State parks reveal more financial bungling
As if hiding a $54 million stash of money wasn’t enough, a new audit reveals that the California Department of Parks and Recreation has been overpaying more than 200 state employees.
The report, released by the state controller, shows that employees were overpaid more than $500,000 by managers who did not have the proper authorization and documentation, thus violating state policies.
State Controller John Chiang said in a news release:
“The deliberate disregard for internal controls along with little oversight and poorly-trained staff resulted in improper payouts to Parks’ employees. When security protocols and authorization requirements so easily can be overridden, it invites the abuse of public funds.”
The report is the latest addition to the troubled department’s woes. When dozens of parks were slated for closure, it was revealed that $54 million in funds were hidden within the department. Ultimately, the revelation cost former parks director Ruth Coleman and another senior official their jobs.
Results from additional investigations by the Department of Finance and state attorney general are expected in coming weeks.

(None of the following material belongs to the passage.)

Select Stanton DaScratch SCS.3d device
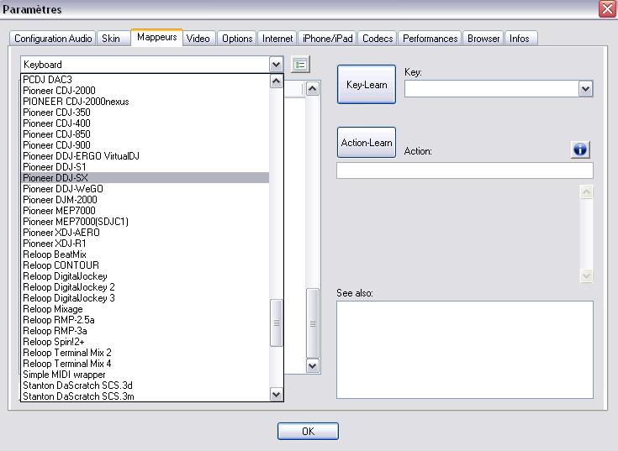The image size is (618, 451). point(77,385)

Many of the payroll issues related to “out-of-class” compensation, which can be paid to employees who perform duties far outside the scope of their position, however, this type of pay can only be used under limited circumstances and for a specific number of days, according to the state controller’s report.
The review followed payroll from July 1, 2009, through June 30, 2012 and found that management violated state rules and regulations and processed out-of-class payments to employees without the necessary approval or documentation. During this review, 203 employees received a total of $520,000 in extra pay.
Caryl Hart, chair of the State Park and Recreation Commission and director of the Sonoma County Regional Parks Department, told the Sac Bee:
“It doesn’t in any way justify these results, but it’s reality. It sounds to me as if there was just sort of a pattern of not following the rules. People start to skip essential steps and stop doing what they’re supposed to be doing when there’s so much to do.”
We can all admit that mistakes happen, but the department has had a very unfortunate year. You better go visit Yosemite before the State accidentally sells it to BP for oil drilling.